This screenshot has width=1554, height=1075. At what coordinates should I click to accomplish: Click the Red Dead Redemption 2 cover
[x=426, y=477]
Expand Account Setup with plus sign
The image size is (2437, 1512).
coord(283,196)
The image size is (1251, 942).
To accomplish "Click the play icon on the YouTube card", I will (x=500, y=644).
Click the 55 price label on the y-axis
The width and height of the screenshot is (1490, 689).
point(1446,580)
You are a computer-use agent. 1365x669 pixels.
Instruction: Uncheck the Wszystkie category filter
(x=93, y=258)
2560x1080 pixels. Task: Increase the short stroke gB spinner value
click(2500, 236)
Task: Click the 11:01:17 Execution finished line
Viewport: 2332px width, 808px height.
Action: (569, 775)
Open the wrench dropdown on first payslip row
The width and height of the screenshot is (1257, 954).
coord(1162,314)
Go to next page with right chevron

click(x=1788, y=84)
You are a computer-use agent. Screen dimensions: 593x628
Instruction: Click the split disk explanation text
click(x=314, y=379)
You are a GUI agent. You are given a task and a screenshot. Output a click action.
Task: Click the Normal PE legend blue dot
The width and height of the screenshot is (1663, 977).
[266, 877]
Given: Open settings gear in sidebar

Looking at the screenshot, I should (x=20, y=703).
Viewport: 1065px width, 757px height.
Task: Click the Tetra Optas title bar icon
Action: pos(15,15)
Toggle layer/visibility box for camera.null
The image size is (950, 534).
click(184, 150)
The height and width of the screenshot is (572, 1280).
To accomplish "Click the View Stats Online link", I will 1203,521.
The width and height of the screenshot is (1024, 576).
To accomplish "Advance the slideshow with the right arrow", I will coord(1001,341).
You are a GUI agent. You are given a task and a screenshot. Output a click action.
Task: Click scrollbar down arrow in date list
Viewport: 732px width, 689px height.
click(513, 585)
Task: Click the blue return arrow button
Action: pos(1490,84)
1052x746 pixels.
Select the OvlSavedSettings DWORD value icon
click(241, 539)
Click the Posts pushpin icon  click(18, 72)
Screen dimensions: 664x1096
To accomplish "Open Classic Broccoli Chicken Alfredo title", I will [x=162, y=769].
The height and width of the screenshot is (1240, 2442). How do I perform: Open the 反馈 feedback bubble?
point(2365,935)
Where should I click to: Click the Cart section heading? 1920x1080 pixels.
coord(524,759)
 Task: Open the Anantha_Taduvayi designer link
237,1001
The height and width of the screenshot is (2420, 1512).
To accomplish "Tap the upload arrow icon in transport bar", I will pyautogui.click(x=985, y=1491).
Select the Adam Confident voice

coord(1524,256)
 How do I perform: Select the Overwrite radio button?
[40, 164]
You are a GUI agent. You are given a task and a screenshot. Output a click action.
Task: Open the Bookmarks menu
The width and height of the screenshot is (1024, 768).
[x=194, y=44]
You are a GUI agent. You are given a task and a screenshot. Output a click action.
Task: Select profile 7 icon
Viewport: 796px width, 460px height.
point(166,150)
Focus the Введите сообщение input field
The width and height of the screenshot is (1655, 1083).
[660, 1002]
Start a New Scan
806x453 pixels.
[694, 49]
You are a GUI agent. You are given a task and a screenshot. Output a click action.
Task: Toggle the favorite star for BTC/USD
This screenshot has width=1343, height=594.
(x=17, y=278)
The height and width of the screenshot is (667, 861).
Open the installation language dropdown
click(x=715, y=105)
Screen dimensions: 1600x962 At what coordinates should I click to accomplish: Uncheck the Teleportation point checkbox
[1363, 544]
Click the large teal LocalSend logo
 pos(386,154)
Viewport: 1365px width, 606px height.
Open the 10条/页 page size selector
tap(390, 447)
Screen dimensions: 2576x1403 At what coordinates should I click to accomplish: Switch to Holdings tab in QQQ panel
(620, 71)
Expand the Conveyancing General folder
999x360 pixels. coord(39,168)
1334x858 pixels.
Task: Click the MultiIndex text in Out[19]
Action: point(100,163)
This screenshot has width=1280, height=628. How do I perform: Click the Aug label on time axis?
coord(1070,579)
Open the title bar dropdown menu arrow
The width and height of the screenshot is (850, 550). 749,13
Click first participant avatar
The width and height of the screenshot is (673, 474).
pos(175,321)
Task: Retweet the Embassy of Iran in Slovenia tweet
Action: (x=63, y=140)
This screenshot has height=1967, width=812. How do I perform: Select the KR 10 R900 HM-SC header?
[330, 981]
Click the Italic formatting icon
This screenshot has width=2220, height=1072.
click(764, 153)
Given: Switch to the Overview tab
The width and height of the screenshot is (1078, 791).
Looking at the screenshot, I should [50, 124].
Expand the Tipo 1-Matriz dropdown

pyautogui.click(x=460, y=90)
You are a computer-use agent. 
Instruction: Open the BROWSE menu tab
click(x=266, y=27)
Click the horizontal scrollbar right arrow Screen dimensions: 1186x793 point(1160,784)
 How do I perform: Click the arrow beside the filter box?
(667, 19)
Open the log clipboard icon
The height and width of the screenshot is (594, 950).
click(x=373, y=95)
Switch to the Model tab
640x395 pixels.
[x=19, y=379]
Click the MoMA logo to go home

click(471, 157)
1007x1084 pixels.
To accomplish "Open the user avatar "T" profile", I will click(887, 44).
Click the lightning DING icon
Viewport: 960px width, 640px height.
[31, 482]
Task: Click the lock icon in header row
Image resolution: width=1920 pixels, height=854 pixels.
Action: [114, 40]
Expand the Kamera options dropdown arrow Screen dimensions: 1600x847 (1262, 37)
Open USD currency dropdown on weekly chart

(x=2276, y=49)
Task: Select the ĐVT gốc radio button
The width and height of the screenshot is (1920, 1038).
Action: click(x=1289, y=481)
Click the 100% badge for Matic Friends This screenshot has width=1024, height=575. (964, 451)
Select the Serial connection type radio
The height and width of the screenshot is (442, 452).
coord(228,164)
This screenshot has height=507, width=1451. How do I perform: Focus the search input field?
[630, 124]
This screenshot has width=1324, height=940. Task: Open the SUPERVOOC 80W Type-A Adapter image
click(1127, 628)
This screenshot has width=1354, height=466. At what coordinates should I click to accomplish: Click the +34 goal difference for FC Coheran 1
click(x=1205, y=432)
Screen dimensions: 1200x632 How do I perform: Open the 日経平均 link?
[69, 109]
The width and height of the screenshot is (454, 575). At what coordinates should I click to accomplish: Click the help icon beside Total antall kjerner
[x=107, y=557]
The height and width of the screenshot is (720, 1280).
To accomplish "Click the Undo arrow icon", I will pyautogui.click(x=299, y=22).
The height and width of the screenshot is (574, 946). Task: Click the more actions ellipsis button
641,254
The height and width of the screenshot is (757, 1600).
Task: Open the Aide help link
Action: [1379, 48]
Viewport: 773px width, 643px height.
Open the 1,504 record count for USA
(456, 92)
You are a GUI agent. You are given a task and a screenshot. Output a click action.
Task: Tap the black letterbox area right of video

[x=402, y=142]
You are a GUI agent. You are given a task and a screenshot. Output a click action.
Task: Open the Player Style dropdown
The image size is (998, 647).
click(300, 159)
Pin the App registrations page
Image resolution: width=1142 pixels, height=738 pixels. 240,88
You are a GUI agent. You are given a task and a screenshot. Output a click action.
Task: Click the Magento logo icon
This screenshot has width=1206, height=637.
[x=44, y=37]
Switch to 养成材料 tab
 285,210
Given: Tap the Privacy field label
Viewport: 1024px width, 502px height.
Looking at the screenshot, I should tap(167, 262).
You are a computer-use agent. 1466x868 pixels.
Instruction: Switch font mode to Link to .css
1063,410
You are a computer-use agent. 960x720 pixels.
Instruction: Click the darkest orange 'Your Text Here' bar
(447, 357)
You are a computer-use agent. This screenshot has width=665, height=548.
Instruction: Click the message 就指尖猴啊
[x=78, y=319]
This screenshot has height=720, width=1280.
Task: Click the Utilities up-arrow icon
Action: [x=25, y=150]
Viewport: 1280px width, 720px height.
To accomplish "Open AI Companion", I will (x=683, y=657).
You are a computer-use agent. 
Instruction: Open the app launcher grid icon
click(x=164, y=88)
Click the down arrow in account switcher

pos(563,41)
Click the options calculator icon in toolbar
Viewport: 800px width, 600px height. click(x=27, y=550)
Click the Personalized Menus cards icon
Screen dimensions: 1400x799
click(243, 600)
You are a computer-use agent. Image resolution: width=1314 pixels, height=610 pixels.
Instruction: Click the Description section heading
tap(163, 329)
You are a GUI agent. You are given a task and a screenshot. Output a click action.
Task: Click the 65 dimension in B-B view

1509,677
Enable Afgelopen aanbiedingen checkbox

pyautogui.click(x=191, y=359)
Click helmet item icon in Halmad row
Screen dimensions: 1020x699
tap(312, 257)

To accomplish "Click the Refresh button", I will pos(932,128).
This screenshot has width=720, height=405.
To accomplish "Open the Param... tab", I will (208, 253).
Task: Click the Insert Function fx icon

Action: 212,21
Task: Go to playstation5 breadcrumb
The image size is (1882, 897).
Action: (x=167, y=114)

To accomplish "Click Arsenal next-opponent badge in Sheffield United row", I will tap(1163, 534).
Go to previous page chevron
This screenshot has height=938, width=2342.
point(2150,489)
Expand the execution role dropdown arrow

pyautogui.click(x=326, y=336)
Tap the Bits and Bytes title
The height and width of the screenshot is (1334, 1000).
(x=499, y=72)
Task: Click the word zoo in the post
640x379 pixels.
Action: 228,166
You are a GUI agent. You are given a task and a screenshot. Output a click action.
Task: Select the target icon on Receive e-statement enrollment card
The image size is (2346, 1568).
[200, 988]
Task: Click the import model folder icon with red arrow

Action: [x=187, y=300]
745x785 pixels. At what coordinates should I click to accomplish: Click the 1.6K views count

_GOAL_: Please render the rows as a Markdown table with the columns Number and Text, starting at the line containing "Task: Go to playstation5 breadcrumb" and ending at the last line of the rows, with blank lines left out.

_SOLUTION TO THE EXERCISE_:
| Number | Text |
|---|---|
| 1 | Task: Go to playstation5 breadcrumb |
| 2 | The image size is (1882, 897). |
| 3 | Action: (x=167, y=114) |
| 4 | To accomplish "Click Arsenal next-opponent badge in Sheffield United row", I will tap(1163, 534). |
| 5 | Go to previous page chevron |
| 6 | This screenshot has height=938, width=2342. |
| 7 | point(2150,489) |
| 8 | Expand the execution role dropdown arrow |
| 9 | pyautogui.click(x=326, y=336) |
| 10 | Tap the Bits and Bytes title |
| 11 | The height and width of the screenshot is (1334, 1000). |
| 12 | (x=499, y=72) |
| 13 | Task: Click the word zoo in the post |
| 14 | 640x379 pixels. |
| 15 | Action: 228,166 |
| 16 | You are a GUI agent. You are given a task and a screenshot. Output a click action. |
| 17 | Task: Select the target icon on Receive e-statement enrollment card |
| 18 | The image size is (2346, 1568). |
| 19 | [200, 988] |
| 20 | Task: Click the import model folder icon with red arrow |
| 21 | Action: [x=187, y=300] |
| 22 | 745x785 pixels. At what coordinates should I click to accomplish: Click the 1.6K views count |